The new municipal pool at Romkey Park is expected to be completed for Summer 2026. (Photos and art/Moorhead Parks and Recreation Department.)Nancy Edmonds Hanson
Watching the concrete crumble at Moorhead’s elderly municipal pool comes to an end this week. When the swimming season wraps up Friday, it’s full steam ahead for a long-awaited makeover of Moorhead’s elderly municipal pool.
At 1 p.m. Thursday, Aug. 15, city leaders will dig in at the official ground-breaking for “Reimagining Romkey.” The years-long need to replace the pool, which has served the city for 55 years, finally came within reach late last year, when the Parks and Recreation Department landed a $5 million Outdoor Recreation Legacy Partnership grant from the National Park Service – one of only five cities to be chosen for the funding.
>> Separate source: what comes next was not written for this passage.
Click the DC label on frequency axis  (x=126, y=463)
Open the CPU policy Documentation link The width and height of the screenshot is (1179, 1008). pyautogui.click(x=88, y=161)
With matching funds provided by the city, construction now begins on a plan to not only replace the deteriorating pool (at a cost estimated at $5 million), but also to upgrade Romkey Park from top to bottom. At the head of the list is the addition of a splash pad and wading pool outside the fenced pool area, along with a new recreation center and pool building encompassing space not only for training lifeguards, but also for hosting family events.
Other additions will include new pickle ball and basketball courts, a skateboard park, improved playgrounds for children, several picnic areas, and a “food forest” with fruit trees and bushes.
The federal grant to rebuild the pool was the key, Heitkamp says, to meeting the growing need for a facility that will be safer and easier to maintain that its soon-to-be-demolished predecessor. “Concrete poured in the 1950s for pools and other projects has a limited lifespan of 20 to 40 years,” she says. “Cracks can be ground down and patched patched with bonding fill for awhile, but eventually there’s nothing solid left to patch.” She credits her pool maintenance crew for being able to keep the facility in operation long after its “use-by” date.
The time-worn pool will be demolished in mid-September, the director says. Construction will keep swimmers out of the water throughout 2025 as its replacement and surrounding amenities are installed. “We’ll be ready to go when the season begins in 2026,” she predicts.
Moorheaders first began talking about building a public pool in 1955, when so many cities around the country were clamoring for more recreational facilities. A 13-member commission appointed by the city council studied the issue but decided the $250,000 price tag was too steep. Nevertheless, the community was enthusiastic. Nevertheless, the local newspaper reported, members of the Trinity Luther League launched a fund-raiser they called “Operation Drip,” raising about $100 toward that goal.
Local apartment developer Charles Romkey donated the seven acres on which the park bearing his name now stands. Part of the deed states that the location will forever be in the spot between 19th and 20th Streets where it now stands, east of the area where he built three blocks of apartment houses in the early 1960s.
In 1956, Moorhead voters approved a $185,000 bond issue for pool construction. Construction was completed in 1958, but the opening was delayed until 1959 due to sewer construction. On June 6, more than 600 eager swimmers dived in during its first two hours of operation. A season pass cost $4 for the under-12 crowd and $5 for teens. Teens were admitted for 15 cents per day, with their younger siblings swimming for just a dime.
Gast Construction has been hired to manage the development of the new park, including the pool itself; the firm is also building Fargo’s new Island Park pool. YHR Partners of Moorhead is providing the architectural design. SRF Consulting is handling the layout of the rest of the park.
After its closure this week, the entire park area will be fenced off from public use. Heitkamp says the equipment from the present playground, newly installed in 2021, will be stored until the reimagined Romkey reopens in 2026. She promises, “It’s going to be part of our enhanced playground.”